守りたいもの

 8月上旬の20時頃だったか、薄暗くなる中を急いでテントに向かって歩いている時、左肩に急激に衝撃が走った。殴るというより、引っぱたくというような衝撃だ。
 最初に僕の頭をよぎったのは、「誰かいるのかな?嬉しいな」という意識だ。アラスカではいつも一人でいるせいか、他の何かに触れられるというのは雨風以外にないからかもしれない。日本ではとても理解できない感覚だろう。
 しかし、左肩には鋭い痛みが残っているし、振り返っても誰もいない。
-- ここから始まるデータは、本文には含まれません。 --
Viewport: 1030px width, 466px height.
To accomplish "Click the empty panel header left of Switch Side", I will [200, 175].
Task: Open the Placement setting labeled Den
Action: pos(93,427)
寂しさを上回って、恐怖が湧いてきた。「何が当たったんだ?」。周りを見渡す。自分の目線の高さには何も見つからない。ザックを前後に2つ背負う僕としては、真上を見上げるのもかなり億劫だが、上を見上げる。すると、ヒュッヒュッと小さく鋭い音をさせ、何かが飛んでいるのがわかった。暗くていまいちなんだかわからない。前に抱えるカメラバッグをツンドラに下ろし、すばやくズームレンズのファインダーを覗く。いた。
 「フクロウか」
 そう呟いて、シャッターを切る。陽はもう沈んでおり暗くなってきているので、想定外に最高難易度の撮影となった。数枚撮った後、木の上に止まってこちらを伺っていたコミミズクをもう一枚撮った。
 僕はおそらく、彼の巣のそばを歩いてしまったのだろう。警戒した彼が僕を引っぱいたと思われる。「ごめん」。そう思ったが、どこに巣があるかわからない。歩けばまた警戒させてしまうかもしれない。「通ります、通ります」と手刀を切りながら、ビクビク通過した。
 テントに戻り、冷静になってみると、じわじわと感動してきた。あのコミミズクは1キロにも満たない体のはずだ。僕にあれほどの痛みを負わせるほどの、あんなパワーが出せるとは。自分自身や、大切なものを守らなければという本能が持つ力なのだろうか。

 大切なものとは。ヒトにとって守りたいものとはなんだろう。
 個人にはそれぞれ大切なものがあるだろう。だが、ヒトという種として考えるのであれば、それは子や孫のやその孫まで続く、豊かな未来ではないのか。
 豊かな未来とは、崇高な願いではなく、「あれが欲しい」「これが欲しい」という欲望の延長だって構わない。地球の未来を守りたい、とみんなで思えないだろうか。日頃忙しい中でも、自分にとって本当に大事なことが何か、自分に問いかけてほしい。
 やはりそうだ。地球に生きている実感が大事なんだ。自分の家族や地域を思うのと同じように、"地球" を思うことが、我々の日常に不足しているんだ...。ううむ。ムニャムニャ......。

 そのまま眠りについて翌朝、いつもより少し遅く起きると、左肩にはミミズ腫れができていた。